[P] Built GPT-2, Llama 3, and DeepSeek from scratch in PyTorch - open source code + book
Shows how to transform GPT-2 into Llama 3.2-3B by swapping just four key architectural components.
Developer S1LV3RJ1NX has released a comprehensive open-source educational project, including a book and accompanying code, that deconstructs and rebuilds leading large language models from the ground up. Titled 'Adventures with LLMs,' the resource provides a hands-on, PyTorch-based implementation of architectures like GPT-2, Meta's Llama 3, and DeepSeek. The core technical demonstration shows how the foundational GPT-2 architecture can be transformed into the more modern Llama 3.2-3B model through four precise swaps: replacing LayerNorm with RMSNorm, learned positional encodings with RoPE (Rotary Positional Embeddings), the GELU activation function with SwiGLU, and standard Multi-Head Attention with Grouped-Query Attention. Crucially, the code can then load Meta's official pre-trained weights, bridging the gap from educational implementation to a functional, state-of-the-art model.
The project goes further by implementing the sophisticated architecture of DeepSeek, covering advanced features like its MLA (Multi-head Latent Attention) with the 'absorption trick,' decoupled RoPE, and a MoE (Mixture of Experts) system with shared experts and fine-grained segmentation. It also details implementation strategies for Multi-Token Prediction and FP8 quantization. By providing fully open-source code on GitHub and a book with a free sample, S1LV3RJ1NX offers an unprecedented, practical look under the hood of these models. This moves beyond theoretical papers, giving engineers and students executable code to experiment with and learn from, effectively demystifying the incremental architectural advances that differentiate today's top-performing LLMs.
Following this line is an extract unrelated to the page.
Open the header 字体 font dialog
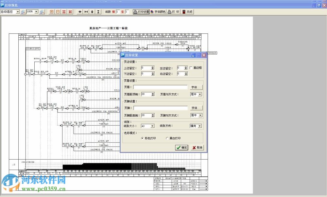 [196, 87]
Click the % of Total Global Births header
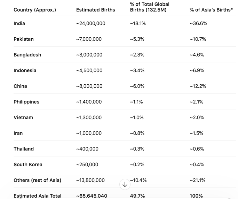The width and height of the screenshot is (238, 199). pyautogui.click(x=150, y=7)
- Demonstrates converting GPT-2 to Llama 3.2-3B with just four component swaps: Norm, Position, Activation, and Attention.
- Implements DeepSeek's full architecture including its MoE system, Multi-Token Prediction, and FP8 quantization from scratch.
- Provides complete open-source PyTorch code and a book, offering a practical, code-first educational resource for AI practitioners.
Why It Matters
Demystifies cutting-edge AI model architectures for developers, enabling deeper understanding and fostering innovation through hands-on code.